A photobomb went viral recently, three women in midst of a vacation photo pose being hugged from behind by a pin-eyed stingray:
This final soft-blue morning, I catch a fishing boat named Heavenly Hooker and head out to find the scene of the slime. We cruise out to a shallow bank in the North Sound, drop anchor, and beneath crystalline waters see a dozen gray-hued underwater bats, the size of pterodactyls, gracefully circulating at our stern. Captain Stacy leaps into the waist-deep brine with a bucket of smelly squid. Immediately the rays lap him, coddle him; cats to catnip. The captain motions me to join, but I'm a bit hesitant, remembering too well Steve Irwin's untimely death by stingray barb in the Great Barrier Reef.

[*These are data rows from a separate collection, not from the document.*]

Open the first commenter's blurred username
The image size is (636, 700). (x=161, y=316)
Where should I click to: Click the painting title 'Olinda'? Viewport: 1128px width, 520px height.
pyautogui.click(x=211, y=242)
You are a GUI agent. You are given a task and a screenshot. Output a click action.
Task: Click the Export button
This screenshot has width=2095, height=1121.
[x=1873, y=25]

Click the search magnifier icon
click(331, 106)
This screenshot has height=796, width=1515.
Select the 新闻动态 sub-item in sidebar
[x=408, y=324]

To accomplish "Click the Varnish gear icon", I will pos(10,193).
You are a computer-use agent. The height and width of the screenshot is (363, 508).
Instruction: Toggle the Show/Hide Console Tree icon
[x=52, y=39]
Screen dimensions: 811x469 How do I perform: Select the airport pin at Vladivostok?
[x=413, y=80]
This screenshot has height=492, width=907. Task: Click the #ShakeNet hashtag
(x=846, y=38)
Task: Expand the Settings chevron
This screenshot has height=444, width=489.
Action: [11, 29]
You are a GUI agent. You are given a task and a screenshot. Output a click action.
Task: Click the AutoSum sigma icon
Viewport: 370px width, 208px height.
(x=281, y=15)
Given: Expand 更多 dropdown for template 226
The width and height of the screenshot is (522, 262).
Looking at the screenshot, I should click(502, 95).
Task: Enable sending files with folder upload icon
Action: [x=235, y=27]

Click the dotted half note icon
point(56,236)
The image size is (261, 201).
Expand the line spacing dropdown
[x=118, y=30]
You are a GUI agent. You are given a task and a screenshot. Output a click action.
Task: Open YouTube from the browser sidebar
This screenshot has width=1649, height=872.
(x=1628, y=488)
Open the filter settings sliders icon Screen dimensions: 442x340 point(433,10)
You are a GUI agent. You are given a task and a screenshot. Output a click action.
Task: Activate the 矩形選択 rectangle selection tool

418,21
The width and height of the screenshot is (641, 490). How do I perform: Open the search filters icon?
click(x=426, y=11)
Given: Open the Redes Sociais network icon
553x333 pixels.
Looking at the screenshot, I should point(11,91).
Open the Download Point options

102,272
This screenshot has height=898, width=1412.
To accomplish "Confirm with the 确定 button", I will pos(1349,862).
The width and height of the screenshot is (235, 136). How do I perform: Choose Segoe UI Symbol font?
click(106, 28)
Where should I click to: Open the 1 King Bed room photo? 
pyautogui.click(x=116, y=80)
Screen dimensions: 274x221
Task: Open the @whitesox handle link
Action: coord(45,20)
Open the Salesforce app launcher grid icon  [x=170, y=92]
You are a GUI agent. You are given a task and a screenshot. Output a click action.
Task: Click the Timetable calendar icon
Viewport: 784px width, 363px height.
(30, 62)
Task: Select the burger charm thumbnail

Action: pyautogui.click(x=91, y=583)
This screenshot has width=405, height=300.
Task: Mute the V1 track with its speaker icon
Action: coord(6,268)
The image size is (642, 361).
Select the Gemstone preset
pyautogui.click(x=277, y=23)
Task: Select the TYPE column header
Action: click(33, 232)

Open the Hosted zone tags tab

But what good is travel without a little fear? So, I take the leap, and though my mind is trembling on the edge of danger, the soft Portobello mushroom skin of the rays against my own is rather silky and sensuous. It is an agreeable kind of horror.
This interspecies dynamic came about some years ago when fishermen, to avoid the once mosquito infested coastlines (so bad it was, they say, the mosquitos could suck a cow to bloodless death), started cleaning their catch in this calm off-shore channel, and the Atlantic Southern stingrays gathered to nibble at the gut scraps. Soon the stingrays began to associate the sound of a boat motor with food. Now, it's a daily ritual, and the wild rays have gone gentle, gliding about torsos, through splayed legs, planting hickies on exposed human skin while suckling for food, and wrapping wings around their guests in puppy-like hugs, all in symbiotic exchange for morsels of sea meat. "Oh, it feels good to be touched by a stingray," beams Captain Stacey. It is undeniably, ahem, a raydiant experience.